Cultural appropriation is a topic that people are passionate and outspoken about, especially on the Internet.
Gigi Hadid has been vocal in the past about cultural appropriation. After posting an image to Instagram of henna tattoos on her hands, she was quick to defend her heritage. “& before you go all ‘cultural appropriation’ in my comments, check out the last name. Hadid. Half Palestinian & proud of it,” she wrote alongside the picture.
Many other celebrities have been labeled as insensitively appropriating culture. Kylie Jenner sparked a debate when she wore a do-rag to a New York Fashion Week show last month. Some felt that the head wrap is a staple in African-American culture and offensive for Jenner to wear. Celebrities like Vanessa Hudgens and Janet Gretzky have also been accused of appropriating Native American culture in the past.

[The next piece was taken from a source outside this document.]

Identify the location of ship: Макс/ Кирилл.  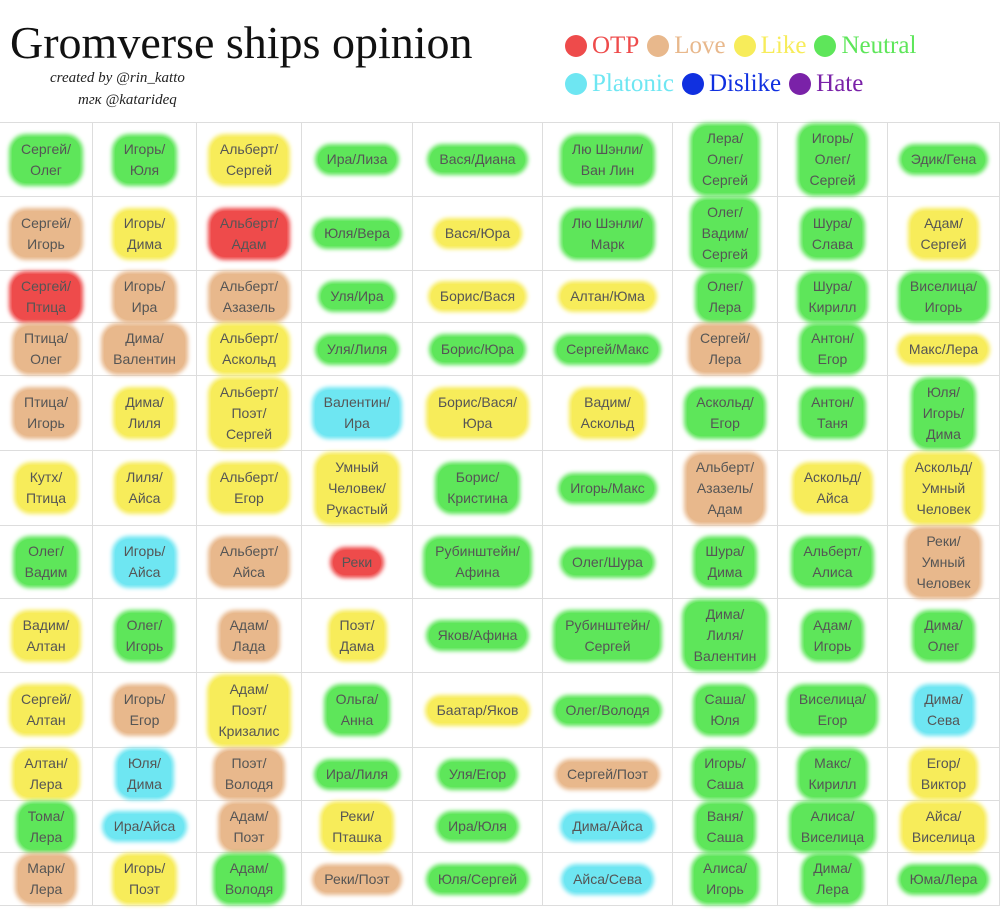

Seeing as celebrities and designers are constantly scrutinized in the public eye, the fallout and flak they receive isn’t surprising. However, it sparks a larger debate as to what is deemed appropriate versus what crosses a line to some cultures. It also serves as a reminder to respect one another when picking out your Halloween costume this year. As Herron so aptly put it: “Listen, if you want to be an African-American celebrity for Halloween, that’s fine. But if you want to be an African-American, that’s wrong.”